* _DOCUMENT EXTRACT_:
----
Detecting And Tracking People
In order to allow human-oriented interaction, the robot must be enabled to focus its attention on the human interaction partner. By means of a video camera and a set of two microphones, it is possible to detect and continuously track multiple people in real time with a robustness comparable to systems, using wide field of perception sensors. The developed generic tracking method is designed to flexibly make use of different kinds of perceptual modules running asynchronously at different rates, allowing to easily adopt it for different platforms. The tracking system itself is also running on our service robot BIRON , relying on a laser range finder for the detection and tracking of leg pairs as an additional cue. For the human-equivalent perception channels of BARTHOC, only two perceptua1 modules are used: one for face detection and one for the location of various speakers that are described in detail in the following.
----
* _COLLECTED DATA_:
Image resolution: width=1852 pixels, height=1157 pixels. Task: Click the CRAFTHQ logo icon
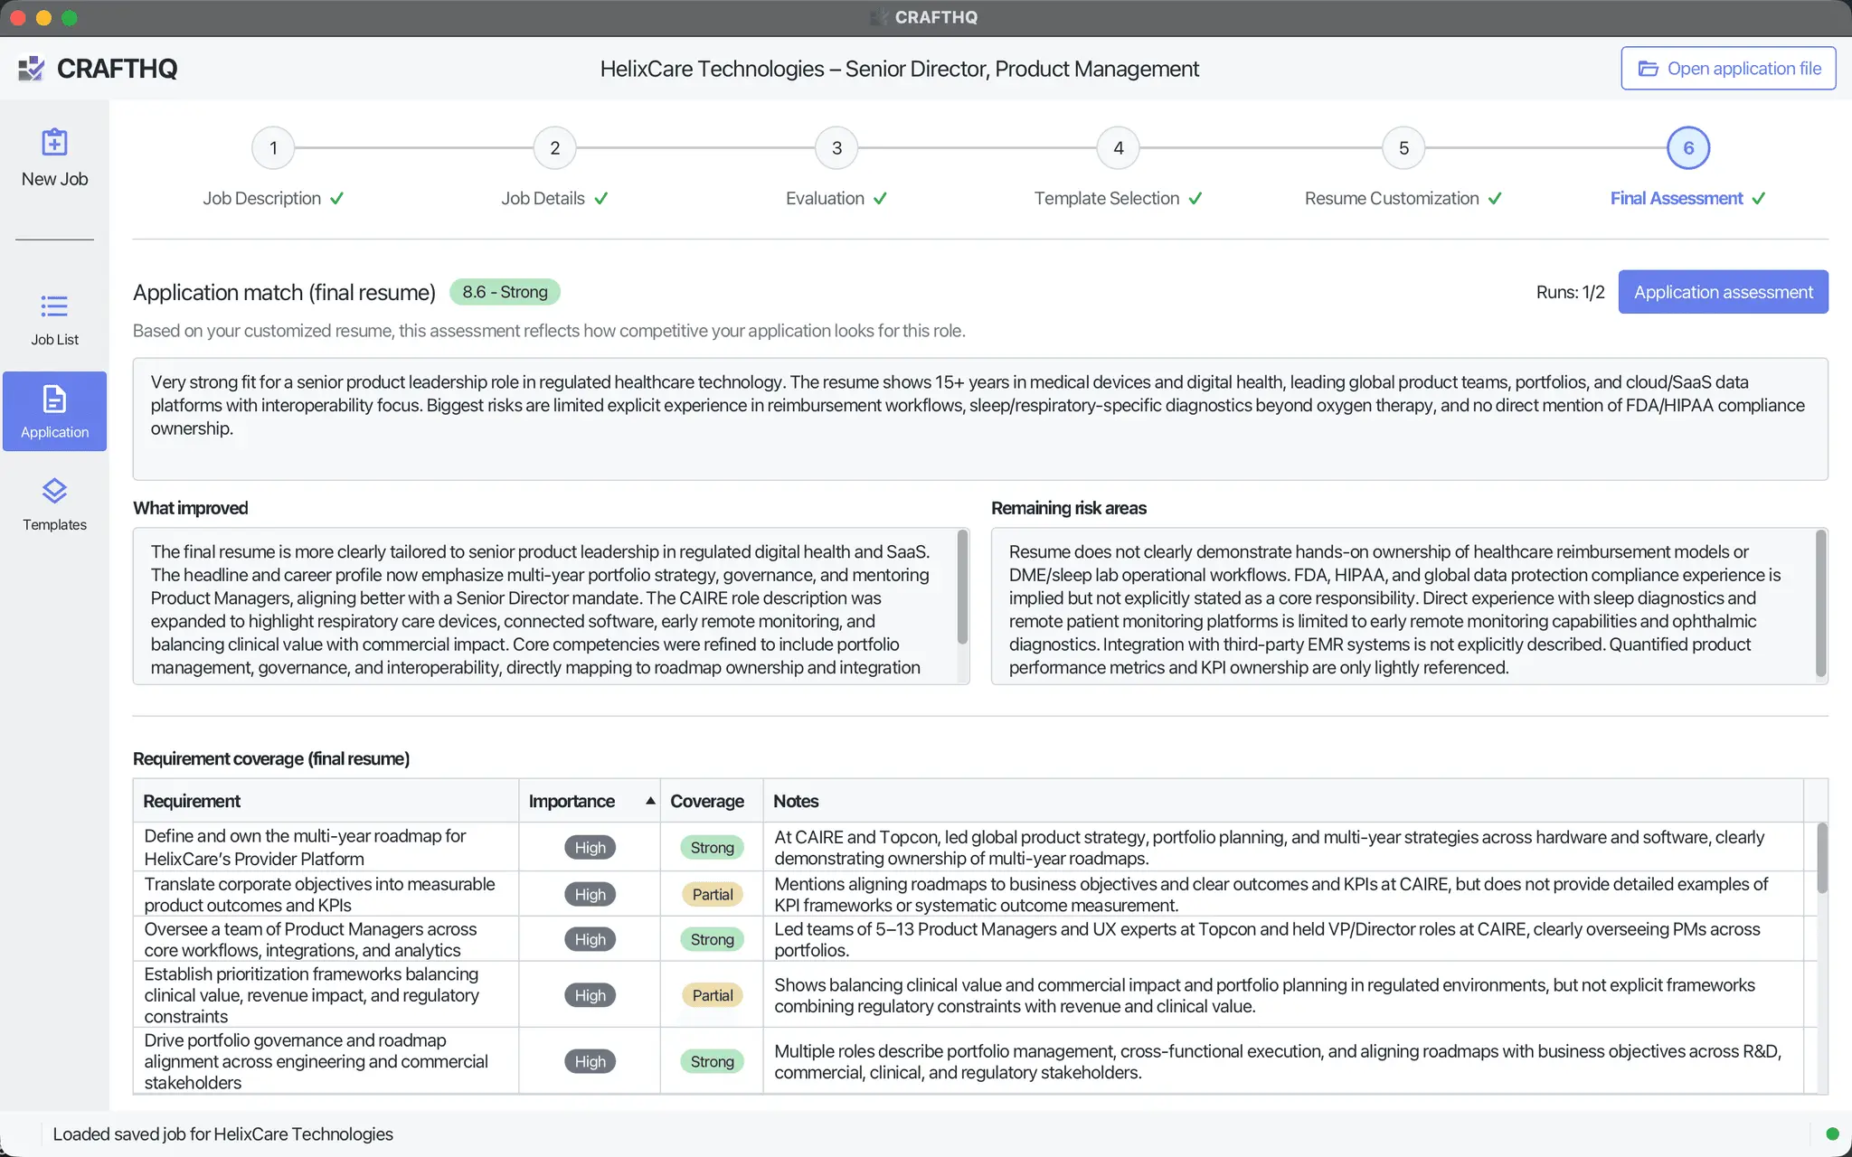coord(31,69)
----
* _STATED TASK 1_:
Render this sentence from the passage on detecting and tracking people into German: "In order to allow human-oriented interaction, the robot must be enabled to focus its attention on the human interaction partner."
* _STATED TASK 2_:
Resume the passage on detecting and tracking people, picking up right after its final sentence.

* _WRITTEN ANSWER 1_:
Um eine menschenorientierte Interaktion zu ermöglichen, muss der Roboter in die Lage versetzt werden, seine Aufmerksamkeit auf den menschlichen Interaktionspartner zu richten.

* _WRITTEN ANSWER 2_:
A. Face Detection
For face detection, a method originally developed by Viola and Jones for object detection is adopted. Their approach uses a cascade of simple rectangular features that allows a very efficient binary classification of image windows into either the face or non face class. This classification step is executed for different window positions and different scales to scan the complete image for faces. We apply the idea of a classification pyramid starting with very fast but weak classifiers to reject image parts that are certainly no faces. With increasing complexity of classifiers, the number of remaining image parts decreases. The training of the classifiers is based on the AdaBoost algorithm . Combining the weak classifiers iteratively to more stronger ones until the desired level of quality is achieved.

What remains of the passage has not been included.